Saut Situmorang ke Ketua KPK: Publik Pemilik Dana Perlu Tahu Apa yang Anda Lakukan
RIAUMANDIRI.ID, JAKARTA - Mantan Wakil Ketua Komisi Pemberantasan Korupsi (KPK) Saut Situmorang menilai gaya KPK yang tak mengumumkan status penetapan tersangka terlebih dahulu menandakan ketidakterbukaan lembaga antirasuah itu. Menuru Saut dalam pemberantasan korupsi, KPK harus menentukan ukuran performa kerja atau key performance indicator (KPI) terlebih dahulu.
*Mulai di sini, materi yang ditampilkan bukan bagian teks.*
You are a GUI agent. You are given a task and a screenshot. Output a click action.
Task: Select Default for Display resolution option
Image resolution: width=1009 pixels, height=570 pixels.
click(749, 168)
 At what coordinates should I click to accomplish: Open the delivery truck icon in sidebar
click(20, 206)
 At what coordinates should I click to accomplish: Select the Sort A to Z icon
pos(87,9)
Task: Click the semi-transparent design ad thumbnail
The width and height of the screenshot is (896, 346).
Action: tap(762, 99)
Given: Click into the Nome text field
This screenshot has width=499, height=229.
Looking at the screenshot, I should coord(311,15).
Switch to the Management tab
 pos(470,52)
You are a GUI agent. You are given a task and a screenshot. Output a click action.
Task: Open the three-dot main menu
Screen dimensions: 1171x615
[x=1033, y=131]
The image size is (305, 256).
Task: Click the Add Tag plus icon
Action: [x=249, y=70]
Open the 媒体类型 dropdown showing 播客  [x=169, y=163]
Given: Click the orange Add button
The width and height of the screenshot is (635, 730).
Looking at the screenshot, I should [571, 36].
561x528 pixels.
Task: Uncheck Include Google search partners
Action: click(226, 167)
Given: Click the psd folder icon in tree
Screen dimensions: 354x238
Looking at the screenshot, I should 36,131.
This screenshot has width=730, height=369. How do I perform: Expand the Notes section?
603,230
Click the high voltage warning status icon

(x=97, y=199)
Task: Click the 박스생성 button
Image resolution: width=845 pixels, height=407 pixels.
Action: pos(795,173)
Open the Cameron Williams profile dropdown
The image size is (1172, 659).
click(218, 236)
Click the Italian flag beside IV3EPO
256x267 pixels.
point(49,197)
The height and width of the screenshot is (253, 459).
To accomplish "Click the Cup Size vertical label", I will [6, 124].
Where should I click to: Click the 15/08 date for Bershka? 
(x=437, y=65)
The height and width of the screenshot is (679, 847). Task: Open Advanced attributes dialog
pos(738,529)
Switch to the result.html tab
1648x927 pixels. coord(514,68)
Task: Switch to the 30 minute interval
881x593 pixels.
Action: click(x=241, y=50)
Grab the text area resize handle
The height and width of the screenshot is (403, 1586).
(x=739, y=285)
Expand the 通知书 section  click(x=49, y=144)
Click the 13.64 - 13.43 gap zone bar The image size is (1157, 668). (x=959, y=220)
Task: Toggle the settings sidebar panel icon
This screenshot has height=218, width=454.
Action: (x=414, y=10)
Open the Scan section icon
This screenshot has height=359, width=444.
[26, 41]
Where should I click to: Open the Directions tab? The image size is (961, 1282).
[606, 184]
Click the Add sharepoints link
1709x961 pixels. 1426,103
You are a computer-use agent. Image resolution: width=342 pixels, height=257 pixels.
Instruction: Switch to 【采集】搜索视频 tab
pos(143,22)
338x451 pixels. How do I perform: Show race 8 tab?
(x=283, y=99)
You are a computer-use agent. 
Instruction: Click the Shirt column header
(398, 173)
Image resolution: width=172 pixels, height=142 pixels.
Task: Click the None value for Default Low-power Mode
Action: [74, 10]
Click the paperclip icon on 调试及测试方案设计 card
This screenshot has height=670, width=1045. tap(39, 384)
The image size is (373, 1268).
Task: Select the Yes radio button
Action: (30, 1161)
"Yang utama itu KPI Anda apa dulu, kinerja yang Anda sepakati dari sisi pencegahan dan penindakan itu apa? Itu yang utama. Baru kemudian, style, strategi dan hal-hal taktis atas KPI yang Anda sepakati," kata Saut seperti dikutip dari Detikcom, Jumat (8/5/2020).
Saut mengatakan apa pun gaya yang digunakan dalam memberantas korupsi harus tetap memiliki nilai kejujuran, kebenaran, dan keadilan. Aspek transparansi serta checks and balances, sebut dia, juga penting.
"Most likely strategi dan taktis ini juga bisa berubah (fleksibel). Yang tidak berubah mestinya value atau nilai-nilai penegakan hukum yang Anda harus emban di organisasi Anda. Nilai-nilai itu di antaranya kejujuran, kebenaran, dan keadilan, sehingga tercipta kepastian hukum, transparansi, checks and balances, dan seterusnya," sebutnya.
Sebab, menurut Saut, jika dalam kerja KPK tidak ada keterbukaan informasi, diyakini akan menimbulkan kecurigaan. Untuk itu, Saut mengingatkan setiap kerja KPK harus dilaksanakan dengan keterbukaan.
"Semakin besar ketertutupan, semakin besar kecurigaan. Itu sebabnya, manajemen modern dalam public policy adalah keterbukaan, termasuk keterbukaan Anda melakukan atau tidak melakukan penindakan dan pencegahan korupsi. Di mana publik, pemilik dana yang Anda pakai, berhak memiliki informasi Anda melakukan atau tidak melakukan sesuatu," tuturnya.
Untuk diketahui, KPK era Firli Bahuri memang memiliki cara baru perihal transparansi penetapan tersangka. KPK sekarang tidak mengumumkan status penetapan tersangka terlebih dahulu, melainkan langsung ditangkap.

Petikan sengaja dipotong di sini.